Both my wife and I have used Open Office for several years and knew nothing about the changes and Libre Office. We would like to make the switch to Libre Office and delete Open Office to save room on the hard drives. But we don’t want to loose access to all those Open Office files. Is there a step by step instruction guide somewhere for dummies?
What OS are you running?
Read these guidelines and ask a good question. In particular, there is no such thing as “Open Office”. Which exactly office suite do you use? Which version?
One of us is on an iMac High Sierra 10.13.6; the other on a PC laptop on Windows 10.

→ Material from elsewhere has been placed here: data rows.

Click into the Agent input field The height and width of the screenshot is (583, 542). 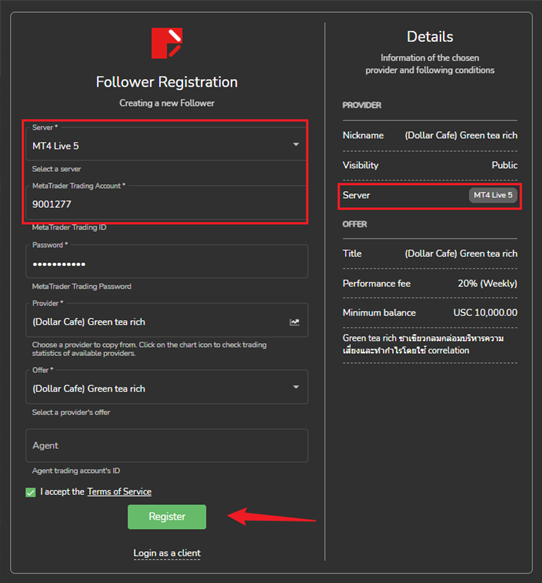(x=167, y=445)
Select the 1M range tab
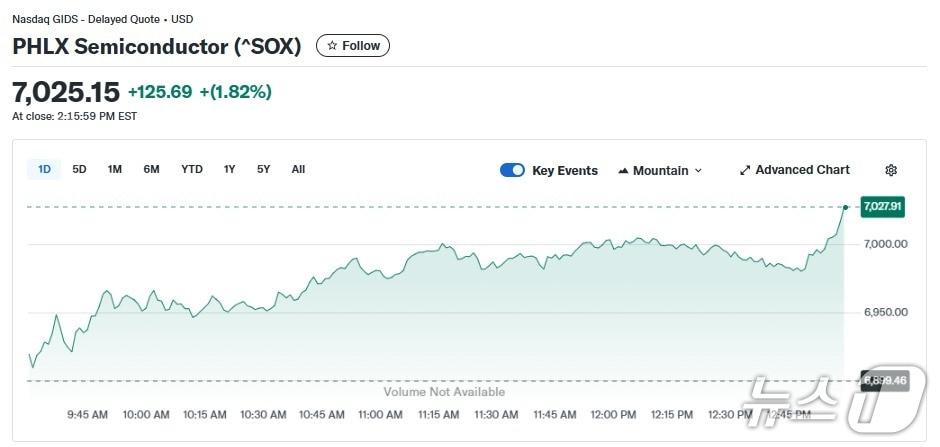This screenshot has height=447, width=940. 115,169
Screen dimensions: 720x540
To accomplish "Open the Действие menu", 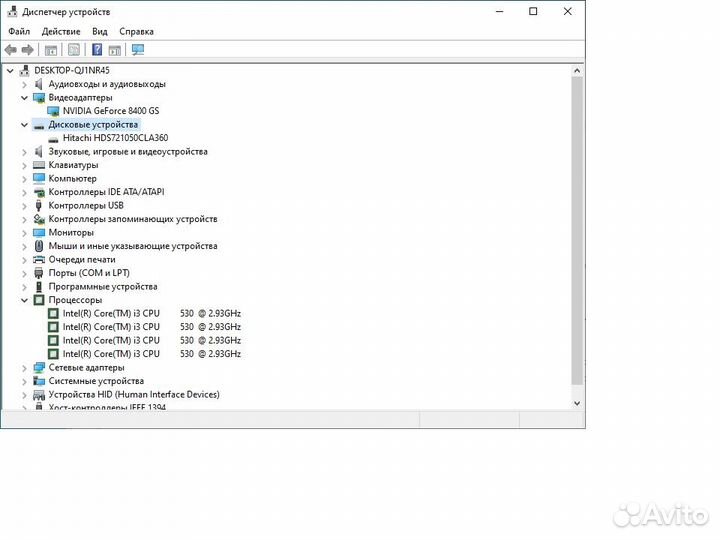I will coord(61,31).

Don’t know what’s going on with gabix. My application says OpenOffice and I don’t know how to determine which version for myself or spouse’s installation. I will check those guidelines.
My application says OpenOffice
OK. It’s not a non-existent “Open Office”, it’s probably Apache OpenOffice. Anyway, choose Help → About from the menu and give us more details. And read these guidelines and ask a good question. I think, I have already advised that, but you can’t seem to be capable to understand it from the first time.
Well - I don’t know of a resource with a step-by-step instructions for this case. But here are some considerations:
- All of OpenOffice.org, Apache OpenOffice, and LibreOffice are free software, that don’t require any commitment from you: you are free to uninstall them at any time, and then install them back wherever you want. So, just in case you’s not be satisfied with your experience with LibreOffice, you can always remove it and return back to OOo/AOO.
- Neither of those suites store your documents inside themselves. The documents are kept on your filesystem (like, in Documents directory). So, no removal of the program might affect your data files.
- All of these suites are based upon the same ODF standard (ODT, ODS, ODG, ODP files). So, installing any of them gives access to all these types of files. All of them also supports many other file types; LibreOffice supports the greatest number of such external file types. So - I suppose that simply installing LibreOffice in no way can disable your access to your data.
So, my advise would be: just uninstall the old application using your OS standard application management tools; then install LibreOffice. Try it. Make your decision, and stay with it, or if required, go back to previous suite. No special procedure should be required.
Thanks, Mike. I think this is sufficient coaching for me to proceed. I really like the idea that LibreOffice will integrate with docx. OpenOffice/Apache will open docx but won’t save as docx. If I get stuck, I’ll be back.